John accepts Irene’s interpretation of their relationship. When they’re in Baskerville, he doesn’t deny that he and Sherlock are a couple, even though he still wants to explain that it’s not that kind of relationship, in that they’re not sleeping together. But he stops trying to explain. I don’t know if he even can explain. Possibly he’s realized that it doesn’t matter, and it certainly doesn’t matter what other people think. But he stops trying to pretend this relationship isn’t happening, whatever it is. Irene’s right: they are a couple, and that’s how John’s decided to behave. John loves Sherlock with his whole heart. John is okay with their odd pairing through series 2. He’s made his choice, and his choice is Sherlock.

But by series 3, they’ve broken up. Sherlock demonstrated to John in a viciously visceral way that he has a completely different interpretation of their unspoken bond. From John’s perspective, Sherlock’s fake death and silly return were nothing if not an overwhelmingly clear statement that John’s feelings for Sherlock aren’t reciprocated. He isn’t at the centre of Sherlock universe in the way that Sherlock is at the centre of John’s. Obviously! Or Sherlock wouldn’t have lied! He wouldn’t have left John like that, to suffer! Sherlock is the one who broke them up. Sherlock unintentionally and unwittingly dumped John.

But John still doesn’t back off, in spite of all that. He still wants Sherlock in his life, rejection and all.

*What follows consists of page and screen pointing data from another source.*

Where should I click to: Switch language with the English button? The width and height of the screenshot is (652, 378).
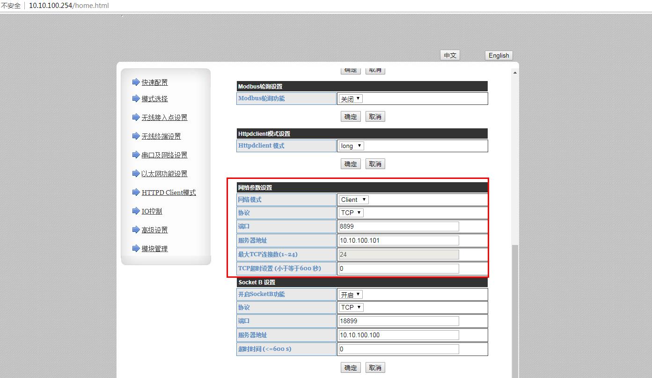point(498,55)
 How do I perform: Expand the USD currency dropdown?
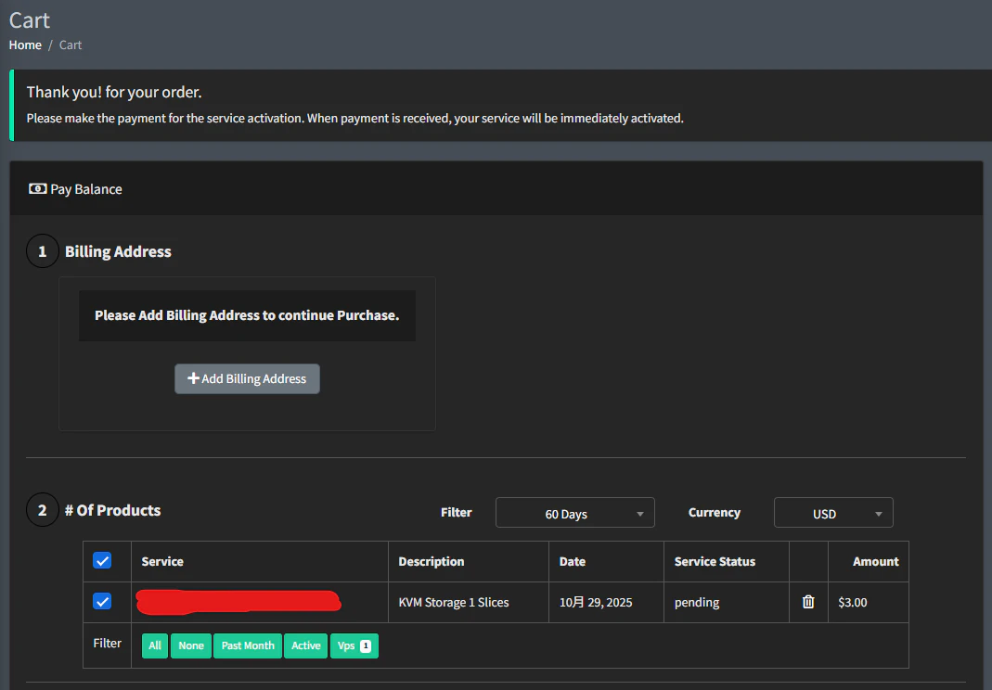[832, 514]
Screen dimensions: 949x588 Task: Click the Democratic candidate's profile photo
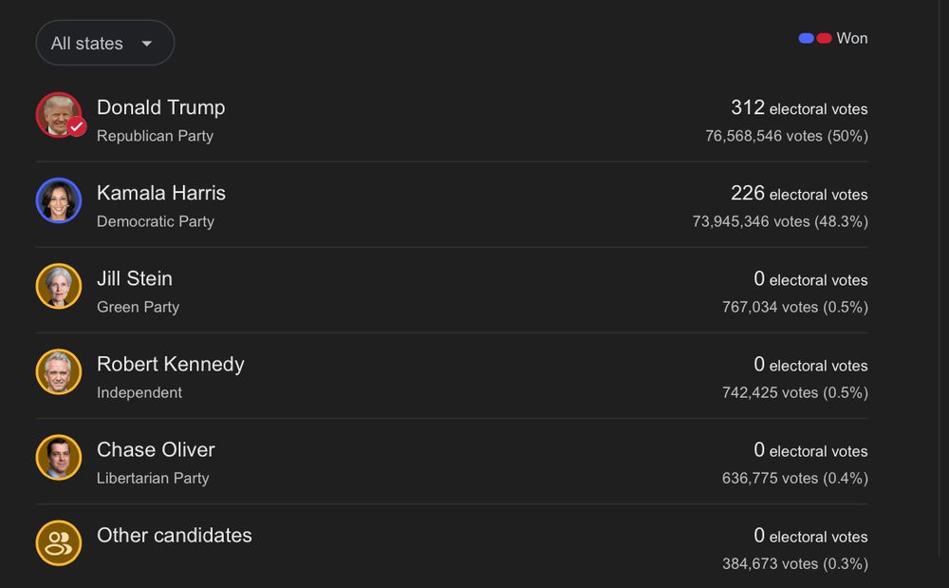tap(59, 200)
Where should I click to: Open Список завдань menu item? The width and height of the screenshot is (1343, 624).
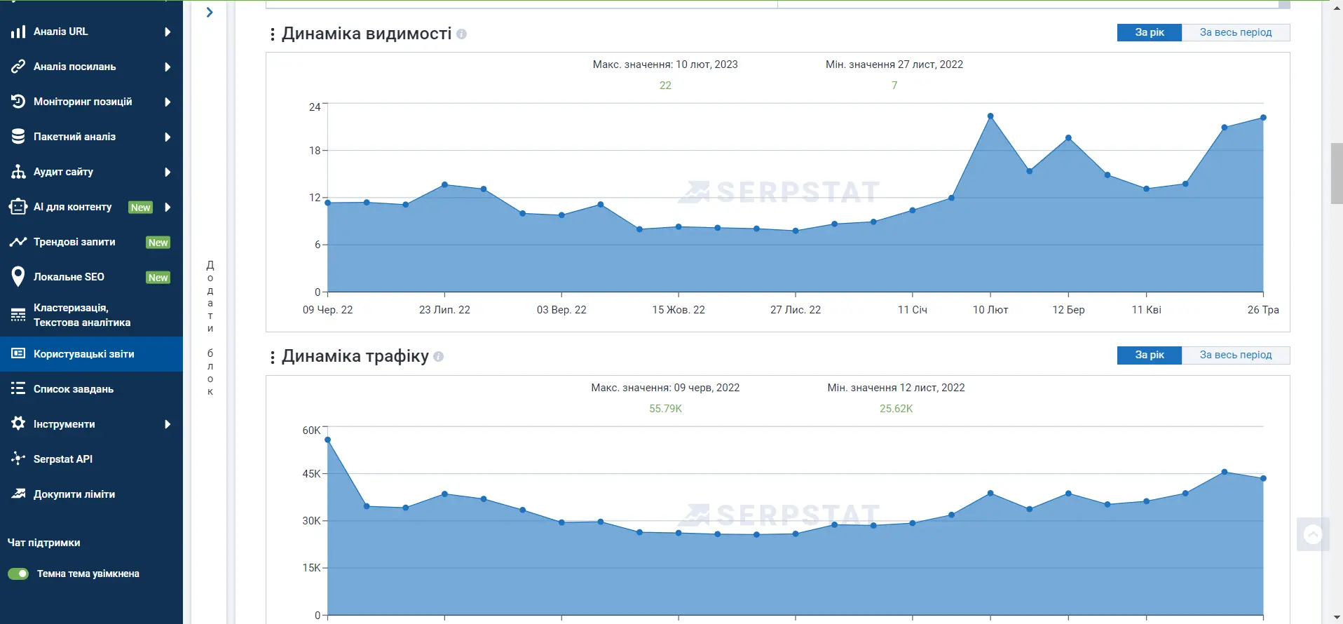[x=91, y=389]
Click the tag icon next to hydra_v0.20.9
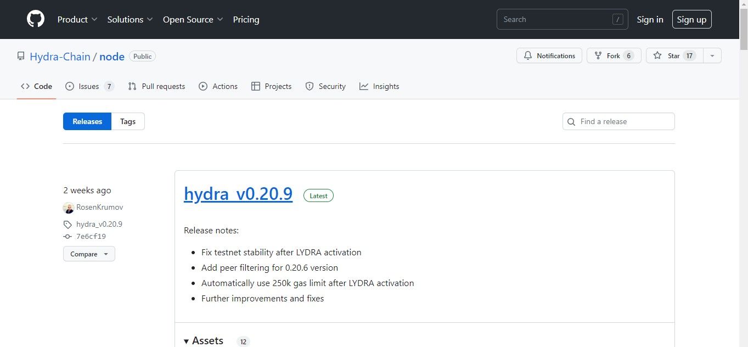 (x=68, y=224)

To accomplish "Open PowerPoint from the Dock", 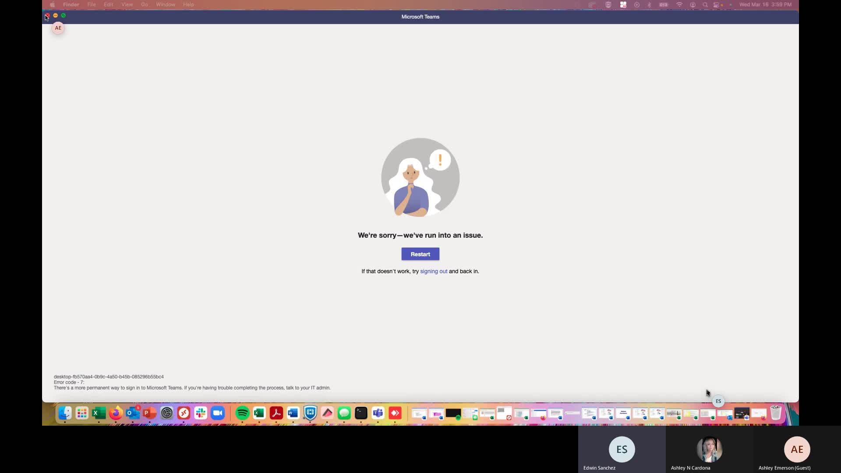I will 149,413.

The wisest thing for John to do is to drop Sherlock altogether. But he can’t, and he won’t. So the next best thing he can do, both to protect himself and to equalize his relationship with his ex who also happens to be his best friend, is to have someone else in his life who loves him reciprocally and will put him at the centre (that’s Mary). Sherlock and John can be friends, they can even be best friends and soulmates, but John won’t make the mistake of committing himself (in whatever queerplatonic way Sherlock can manage) to Sherlock again. (Well, not yet, anyway. I will put money on him taking that challenge on again.)

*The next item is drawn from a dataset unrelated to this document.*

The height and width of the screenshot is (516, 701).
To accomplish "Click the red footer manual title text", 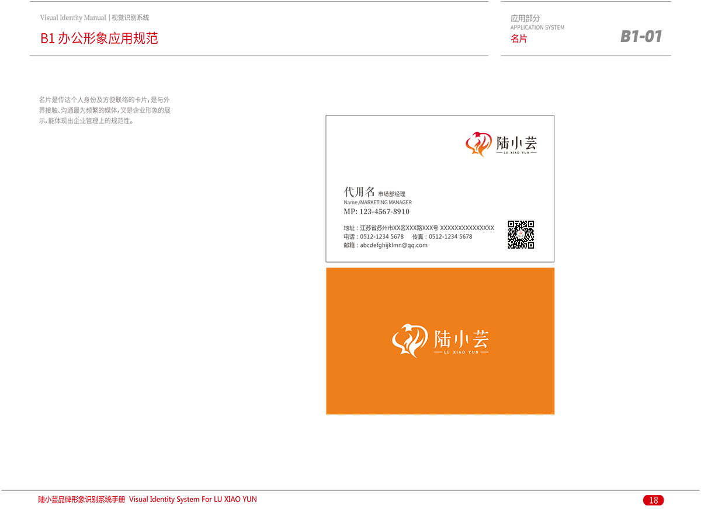I will [x=147, y=500].
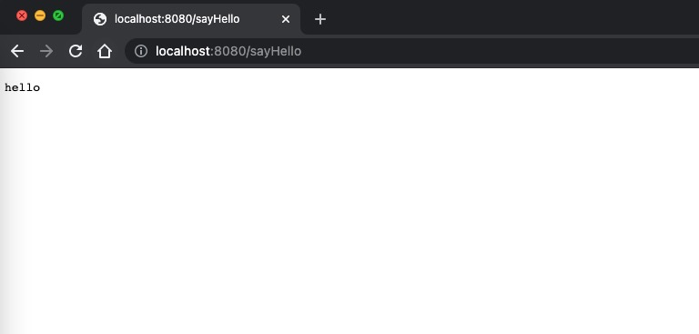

Getting married is pretty much the best plan John can have at this stage. If he’s married and his heart is safe with his loving and committed wife, he’s free to be friends with Sherlock in the way that Sherlock appears to want. This is what you call having your cake and eating it, too.

Of course Sherlock didn’t mean to reject John with the Lazarus business. He wasn’t the biggest fan of it to start with, which is why he looked sad when John couldn’t see him, as we know. But Sherlock wasn’t emotionally mature enough to understand that John had chosen him above all others. He genuinely didn’t know that John loved him, as we see in series 3. He thought of himself as disposable, as, perhaps, merely the entertainment. What John interprets as a rejection is in fact just Sherlock’s immaturity, his low emotional intelligence, his attempt to behave entirely rationally rather than letting his feelings dictate his actions, and his strange and weirdly lopsided sense of self-esteem.

John thinks all along that his feelings for Sherlock are beyond obvious. But Sherlock has no idea how much John loves him. It’s what makes series 3, to me, so very interesting; it’s about Sherlock realization that he’s loved. But before Sherlock can explore what that’s like, how far John’s love for him goes, and whether he’s up to the task of reciprocating it like a grown up (he is! he is!), he’s got to contend with the fact that he’s ruined it already.

That doesn’t mean that John backs away. He can’t back away from Sherlock. In spite of how painful all this must have been, John swallows his pride and goes back into Sherlock’s orbit. That look on his face at the end of The Empty Hearse, when he looks at Sherlock like he’s the most beautiful thing on the planet: John is done for. He’s in love and there’s no shaking it.

It’s the most dangerous thing he’s ever done, allowing himself to fall back in with Sherlock again. But he won’t turn away. He won’t retreat. He puts up a million barriers between himself and Sherlock to protect himself as he does it (he can’t let Sherlock obviously be the centre of his universe again, not if Sherlock doesn’t want that), but he doesn’t retreat. He just finds a safer vantage point from which to lavish his love on Sherlock. Mary is the one holding his hand as he leans over that particular cliff. She’s his safety. (I doubt this would have worked in the long term, even if Mary was actually Mary Morstan as she claimed. But that’s a story for another time.)

Meanwhile Sherlock goes through an emotional puberty in series 3, leading him to do the opposite of what he did to John in The Reichenbach Fall; he behaves irrationally, out of love. He behaves truthfully, finally, much to John’s completely surprise. Series 3 is the story of Sherlock’s attempt to undo the damage he caused in The Reichenbach Fall, to make it up to John, to tell John that his heart is safe with him now, and from here on in, it always will be. Sherlock can’t say it in the end, but his actions say it as clearly as anything. But it’s too late by then, and he knows it.

It makes sense to me that Sherlock would be prepared to die in order to erase his rejection of John, because he owed John at least that much. It took him all of series 3 to figure out that John is the centre of his universe just as he is the centre of John’s, but articulating it with words it is one step beyond him, in the end.

Marrying Mary is John’s attempt to love and be loved in return. In relation to Sherlock, marrying Mary is meant to help John keep Sherlock in his life in a way that’s safer for all of them. I wouldn’t ever call that a retreat.